Activity
The answer must be every record below, repeated exactly.

--

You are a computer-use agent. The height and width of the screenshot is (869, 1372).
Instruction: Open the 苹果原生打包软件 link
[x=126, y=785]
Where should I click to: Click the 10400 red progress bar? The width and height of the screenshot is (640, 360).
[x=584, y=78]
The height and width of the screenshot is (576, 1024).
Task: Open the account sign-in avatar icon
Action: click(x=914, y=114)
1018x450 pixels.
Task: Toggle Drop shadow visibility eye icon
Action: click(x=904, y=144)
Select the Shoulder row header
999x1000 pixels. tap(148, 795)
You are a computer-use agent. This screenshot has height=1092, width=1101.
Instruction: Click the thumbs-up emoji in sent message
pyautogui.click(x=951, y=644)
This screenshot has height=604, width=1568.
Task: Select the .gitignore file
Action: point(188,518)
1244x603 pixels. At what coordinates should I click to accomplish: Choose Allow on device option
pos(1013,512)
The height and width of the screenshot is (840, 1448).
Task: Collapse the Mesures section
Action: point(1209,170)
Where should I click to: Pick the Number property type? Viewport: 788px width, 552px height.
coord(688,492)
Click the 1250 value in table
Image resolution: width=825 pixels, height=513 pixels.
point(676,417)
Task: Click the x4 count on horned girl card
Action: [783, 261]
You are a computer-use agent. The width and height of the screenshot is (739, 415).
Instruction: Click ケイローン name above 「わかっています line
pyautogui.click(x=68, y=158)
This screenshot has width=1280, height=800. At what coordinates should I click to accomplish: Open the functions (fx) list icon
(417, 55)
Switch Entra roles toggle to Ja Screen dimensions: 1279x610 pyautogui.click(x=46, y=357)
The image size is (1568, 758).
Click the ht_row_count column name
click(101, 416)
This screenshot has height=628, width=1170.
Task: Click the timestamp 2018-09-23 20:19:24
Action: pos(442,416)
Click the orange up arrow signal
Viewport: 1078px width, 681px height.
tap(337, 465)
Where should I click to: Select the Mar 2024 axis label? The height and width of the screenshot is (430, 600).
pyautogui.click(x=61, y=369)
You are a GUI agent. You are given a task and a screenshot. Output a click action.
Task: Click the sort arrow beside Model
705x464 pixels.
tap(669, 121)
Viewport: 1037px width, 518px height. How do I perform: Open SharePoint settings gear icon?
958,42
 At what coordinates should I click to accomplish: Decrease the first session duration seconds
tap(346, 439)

--

Answer section
You are a computer-use agent. The height and width of the screenshot is (869, 1372).
Instruction: Open the 苹果原生打包软件 link
[x=126, y=785]
Where should I click to: Click the 10400 red progress bar? The width and height of the screenshot is (640, 360).
[x=584, y=78]
The height and width of the screenshot is (576, 1024).
Task: Open the account sign-in avatar icon
Action: click(x=914, y=114)
1018x450 pixels.
Task: Toggle Drop shadow visibility eye icon
Action: click(x=904, y=144)
Select the Shoulder row header
999x1000 pixels. tap(148, 795)
You are a computer-use agent. This screenshot has height=1092, width=1101.
Instruction: Click the thumbs-up emoji in sent message
pyautogui.click(x=951, y=644)
This screenshot has height=604, width=1568.
Task: Select the .gitignore file
Action: point(188,518)
1244x603 pixels. At what coordinates should I click to accomplish: Choose Allow on device option
pos(1013,512)
The height and width of the screenshot is (840, 1448).
Task: Collapse the Mesures section
Action: point(1209,170)
Where should I click to: Pick the Number property type? Viewport: 788px width, 552px height.
coord(688,492)
Click the 1250 value in table
Image resolution: width=825 pixels, height=513 pixels.
point(676,417)
Task: Click the x4 count on horned girl card
Action: [783, 261]
You are a computer-use agent. The width and height of the screenshot is (739, 415).
Instruction: Click ケイローン name above 「わかっています line
pyautogui.click(x=68, y=158)
This screenshot has width=1280, height=800. At what coordinates should I click to accomplish: Open the functions (fx) list icon
(417, 55)
Switch Entra roles toggle to Ja Screen dimensions: 1279x610 pyautogui.click(x=46, y=357)
The image size is (1568, 758).
Click the ht_row_count column name
click(101, 416)
This screenshot has height=628, width=1170.
Task: Click the timestamp 2018-09-23 20:19:24
Action: pos(442,416)
Click the orange up arrow signal
Viewport: 1078px width, 681px height.
tap(337, 465)
Where should I click to: Select the Mar 2024 axis label? The height and width of the screenshot is (430, 600).
pyautogui.click(x=61, y=369)
You are a GUI agent. You are given a task and a screenshot. Output a click action.
Task: Click the sort arrow beside Model
705x464 pixels.
tap(669, 121)
Viewport: 1037px width, 518px height. How do I perform: Open SharePoint settings gear icon?
958,42
 At what coordinates should I click to accomplish: Decrease the first session duration seconds
tap(346, 439)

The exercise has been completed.